Froth gathers thirty-two of Jarosław Mikołajewski’s best poems in a bilingual collection that also includes a foreword by Jacek Napiórkowski. Calypso Editions, 2013.

Jarosław Mikołajewski is a poet, short story writer, essayist, journalist, and translator from the Italian. His eleven volumes of poetry have been met with wide acclaim both in Poland and abroad, winning the poet many prizes, among them the Capital City of Warsaw Literary Award and the Kazimiera Iłłakowiczówna Award. His collection of essays, Rzymska komedia (Roman Comedy, 2011), inspired by his prolonged stays in Rome and the Divine Comedy, earned him a nomination for the most significant literary prize in Poland, the Nike Award. Jarosław Mikołajewski lives in Warsaw.


 

At the start of this book you will find one of my favorite poems from contemporary Poland, “My Wife’s Spine.” “And when my wife’s pregnant / her spine is a bough of an apple tree,” Jarosław Mikołajewski begins, innocently enough, and then: “On nights of animal love / it is the zipper in a suitcase / that won’t close, even under a knee” and wow, we say, just about to take a surprised breath, when a poet surprises us again: “On nights of human love / it is the steel rope / at the highest voltage,” and he goes on, with each metaphor more unpredictable than the previous: “ On the noon walk / my wife’s spine is the flag /carried by the pilgrims’ guide in a crowded church.” This is contemporary European poetry at its best, I think: tender, unpredictable, a hymn, a love poem, a moment of laughter, of revelation. And, there are many moments like that in this collection, where “the earth howls loudly / because I’ve gone upstairs”—reading such lines one thinks of the lineage of Vasko Popa and Miroslav Holub, but there is a new music, too, set “to the words that have aged / since the last trip / “aeroporto“ and “areoporto“—and there is new wisdom, too: “how the words age in me,“ says the poet.

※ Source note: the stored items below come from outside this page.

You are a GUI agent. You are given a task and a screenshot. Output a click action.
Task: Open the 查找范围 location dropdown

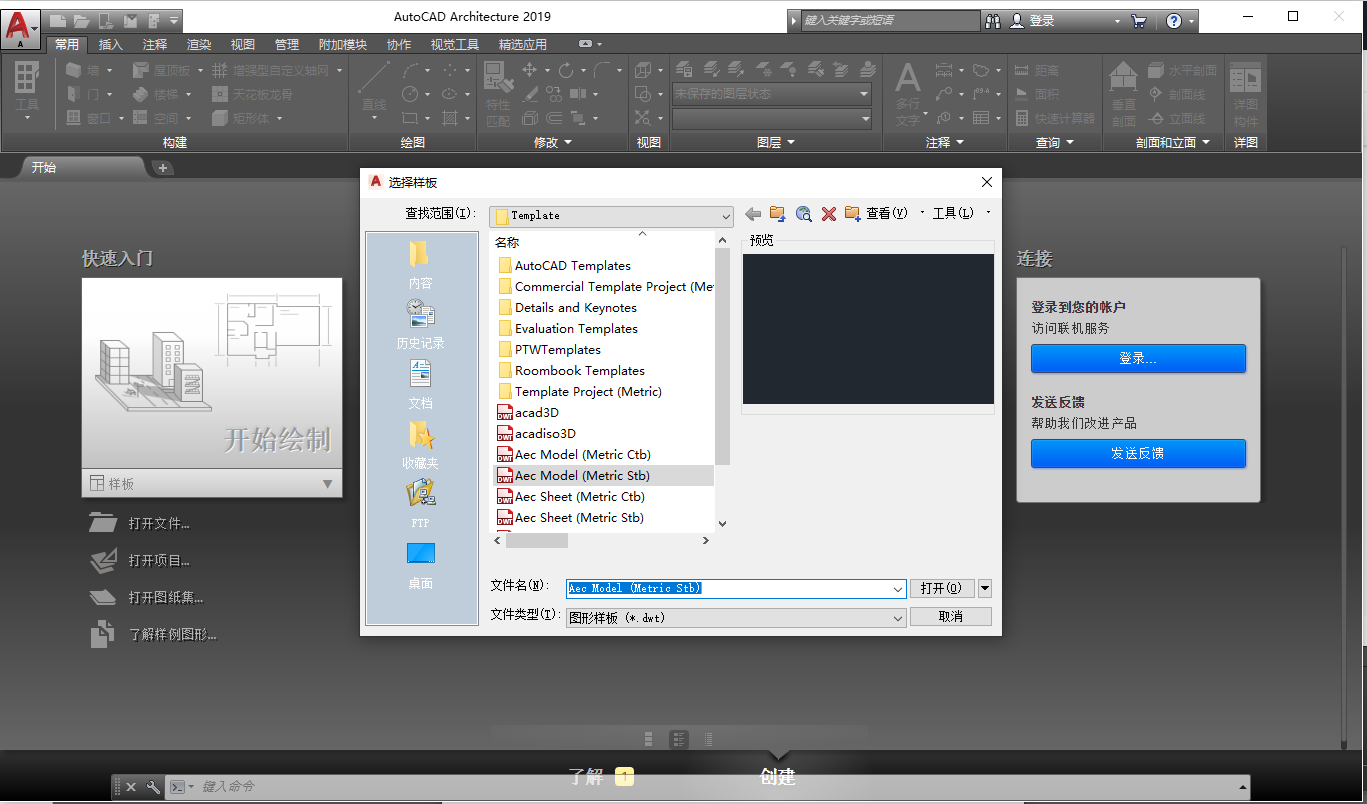727,215
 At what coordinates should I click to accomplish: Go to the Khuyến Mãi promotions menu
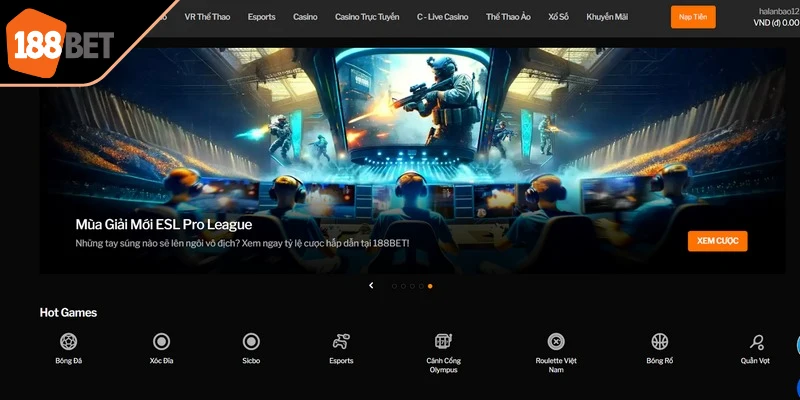click(608, 17)
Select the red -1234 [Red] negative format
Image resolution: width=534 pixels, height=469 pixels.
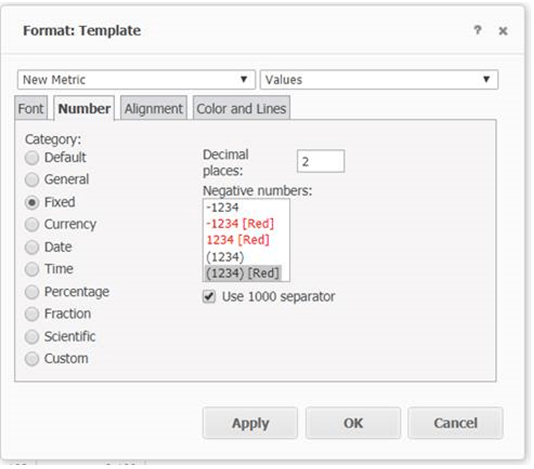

Indeed. “They are like soft gums / losing teeth.“ This is beautiful poetry. One’s gratitude is to Piotr Florczyk for bringing this new voice, previously unknown to Americans, and making this poet available in lines that captivate. Polish poets are much beloved in America today, but introducing a new voice is never an easy task. And Florczyk has done this many times over. This generosity of spirit is astounding.

—Ilya Kaminsky, author of Dancing in Odessa

Who’s Jarosław Mikołajewski? Is he an angry poet? No, not really. Is he pater familias? Yes, he is, but this doesn’t tell us much about his poetry. Reading his poems we follow his itinerary, we go with him to Rome—he’s at home in the Italian culture though his first home is in Warsaw, we see his wife, his daughters, we remember his father. Mikołajewski’s poetry is alive. This is a huge praise, maybe the highest one: it’s not an academic enterprise. His poems are kicking, running, appealing to us, readers. His poems live.